Thee arguement to the function can be thought of as $A=[\cdots w_{ac}, w_{ad}, \cdots , w_{bc}, w_{bd}\cdots]$ and the function evaluation as $f(A)$. Consider $B=[\cdots w_{ad}, w_{ac},\cdots, w_{bd}, w_{bc}, \cdots]$. I can claim that there exists a $B$ i.e. where $ w_{ad}, w_{ac}$ and $ w_{bd}, w_{bc} $ are swapped respectively, there exists an ordering of the other weights(permute the other edges) such that the function evaluation remains same. It is pretty easy to see how it can be true.

Look at the following picture where the reg edges come into one node and the green into another.

Before permutation!
For reference consider

  • The first red edge coming out of the top left node as $w_{ac}$
  • The gree edge out of the same node as $w_{ad}$.
  • The red edge out of the second node in the same layer as $w_{bc}$
  • The green edge out of the second node as $ w_{bd} $.

Connect all edges coming in to $L_2$ from $L_1$ into node $d$ to node $c$ and vice versa and then shift the origin of all outgoing edges from node $c$ to $L_3$ to node $d$ and vice versa. What you have acheived is the network that you would have achieved by holding the two nodes by your hand and manually exchanging their positions while keeping the connecting edges intact. And Voila! now you have $A, B \in dom(F)$ where $F(A) = F(B) $.

Now look at them after the edges are shifted.

After permutation!

The natural doubt you might suddenly have is What about a linear network ? . Well, it is a well known fact that such a function can be stated as $F(x; A, b) = Ax + b$ for some matrix $A$ and vector $B$. And as you know, linear layers do not have a maxima or a minima and hence the whole assumption we made about having $g(x) = 0$ i.e. zero subgradients, do not hold. Thus, it does not contradict the statement given earlier.

We will also need to understand how it holds the other point about there existing some point between the local optimas such that it does not have the same value as the optima.

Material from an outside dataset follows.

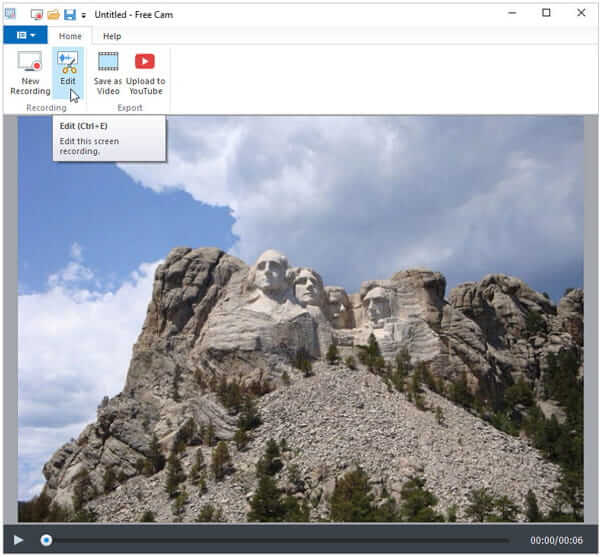Viewport: 600px width, 557px height.
Task: Click the blue save disk icon
Action: click(69, 14)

To understand this lets look at simplified representation of $F(\cdot)$. Instead, of taking the weights of the edges to be the arguements of $F(\cdot)$, let the nodes be the arguements.
$$F(n_{1,1}, n_{1, 2}, \cdots, n_{3,1}\cdots)$$ where $n_{i, j}$ is the $j^{th}$ node in $i^{th}$ layer. $$n_{i,j} = \sum_{j = 1}^k w_{j,k}^{i-1}\sigma (n_{i-1, k})$$ where $w_{j,k}^{i-1}$ is the weight connecting the $k^{th}$ node in ${i-1}^{th}$ layer to the $j^{th}$ node in layer $i$.

Note that the transformation from the earlier definition to this definition is many-to-one and not one-to-one, which is easy to guess because of the reduction in the number of parameters.

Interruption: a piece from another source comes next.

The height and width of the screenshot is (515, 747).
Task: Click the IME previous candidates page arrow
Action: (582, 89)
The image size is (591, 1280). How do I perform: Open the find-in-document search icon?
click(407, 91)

Now, it is also easy to observe that if we permute $n_{1,1}$ amd $n_{1,2}$, $F(\cdot)$ doesn’t change it’s value.To see how this permuation relates to the original neural network, we barely need to change the weights in the original function as mentioned above(In the diagram interchange the two nodes in the second layer) i.e. the permutation of the weights mentioned above is equaivalent to this permutation.

What we can infer from this is that for each unique optimal value, there exists $\prod_{i=1}^k n_k!$ points in the parameter space that can achieve that local optima, where $n_k$ is the number of nodes in the $k^{th}$ layer. Turns out that the number of saddle points are exponentially more!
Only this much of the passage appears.